• _The task_:
Repeat the lines below exactly as they appear, but leave out the images.

• _Material shown_:

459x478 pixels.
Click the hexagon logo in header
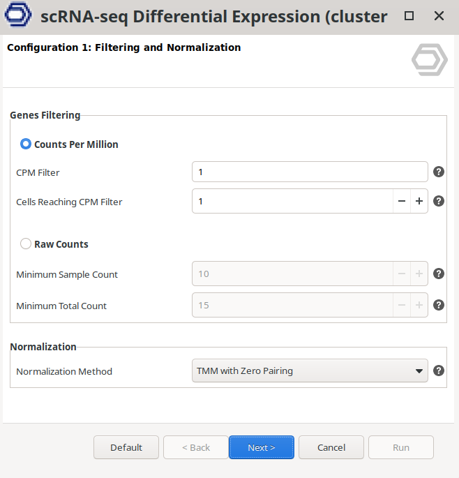tap(429, 60)
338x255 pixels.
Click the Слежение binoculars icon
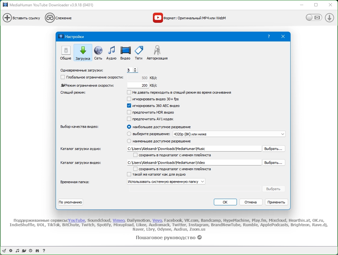click(x=50, y=18)
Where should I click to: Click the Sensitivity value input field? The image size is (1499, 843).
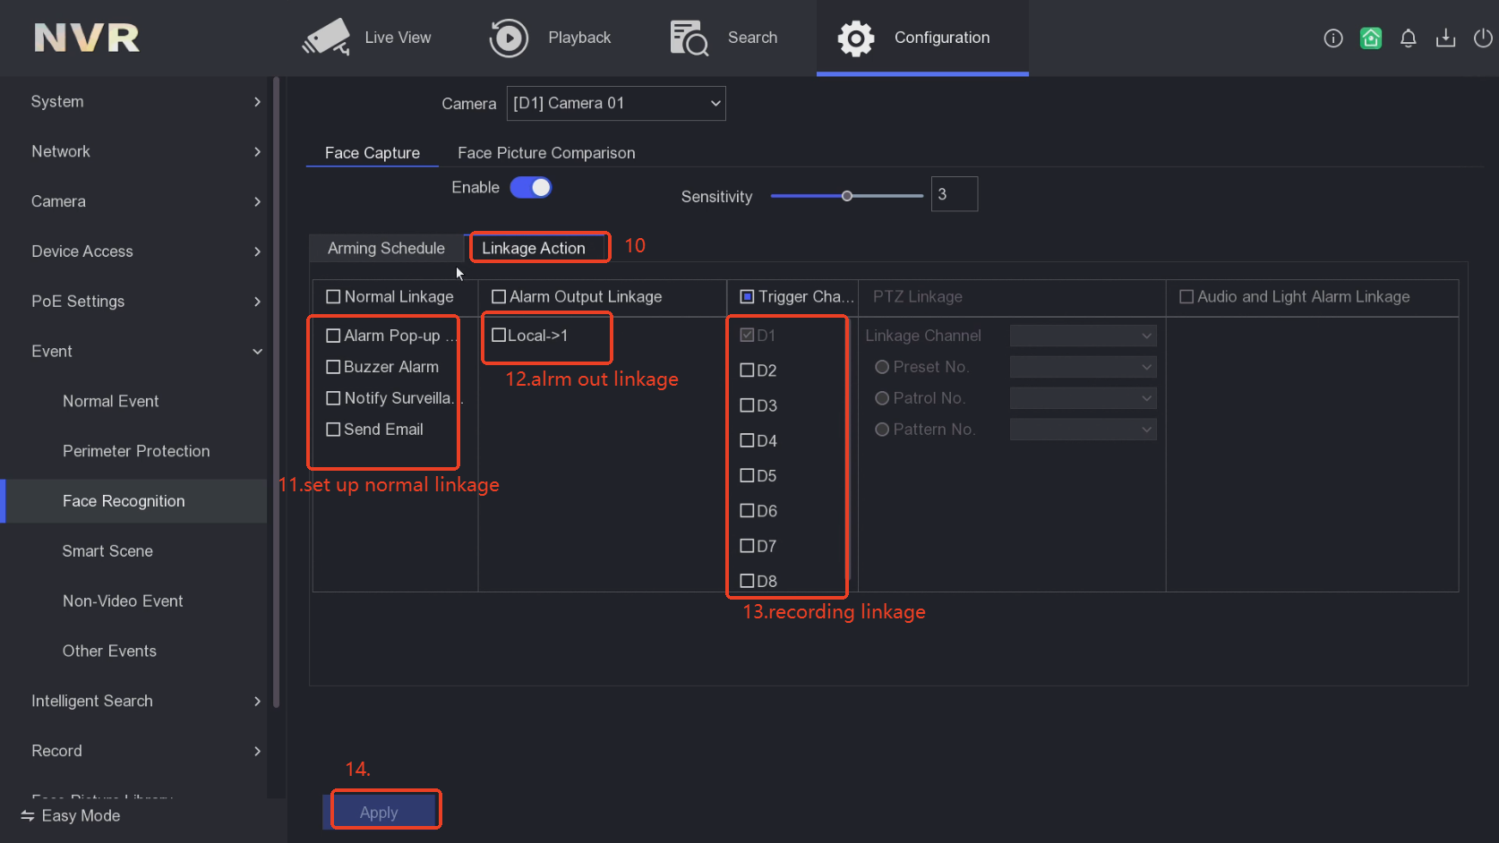[x=954, y=194]
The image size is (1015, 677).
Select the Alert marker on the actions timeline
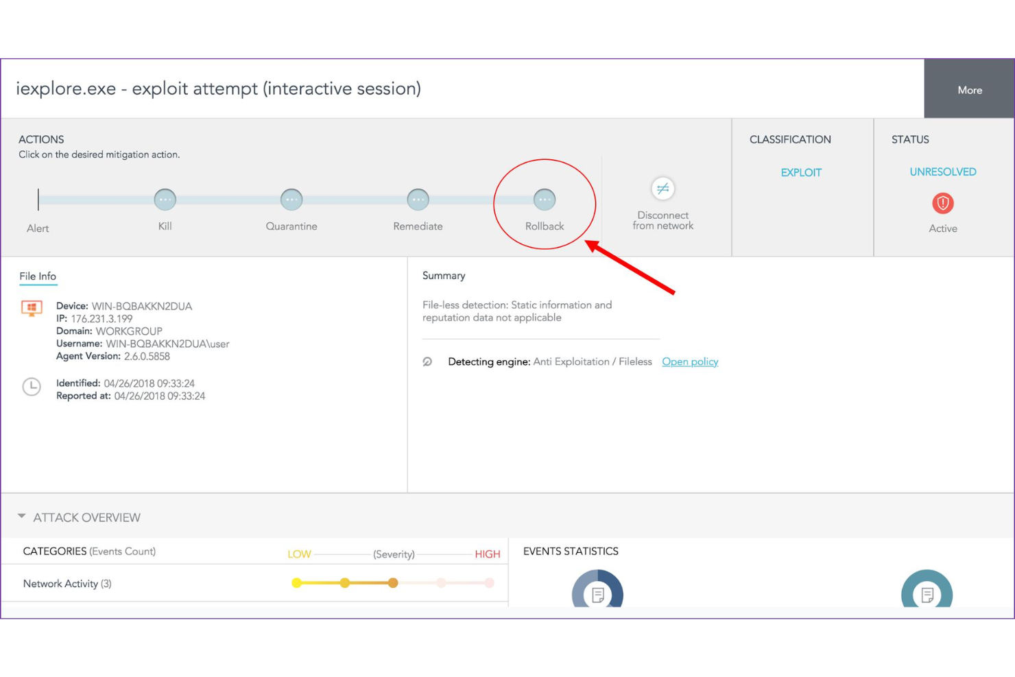tap(38, 200)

• _Worked solution_:
459x478 pixels.
Click the hexagon logo in header
tap(429, 60)
338x255 pixels.
Click the Слежение binoculars icon
click(x=50, y=18)
Where should I click to: Click the Sensitivity value input field? The image size is (1499, 843).
[x=954, y=194]
The image size is (1015, 677).
Select the Alert marker on the actions timeline
tap(38, 200)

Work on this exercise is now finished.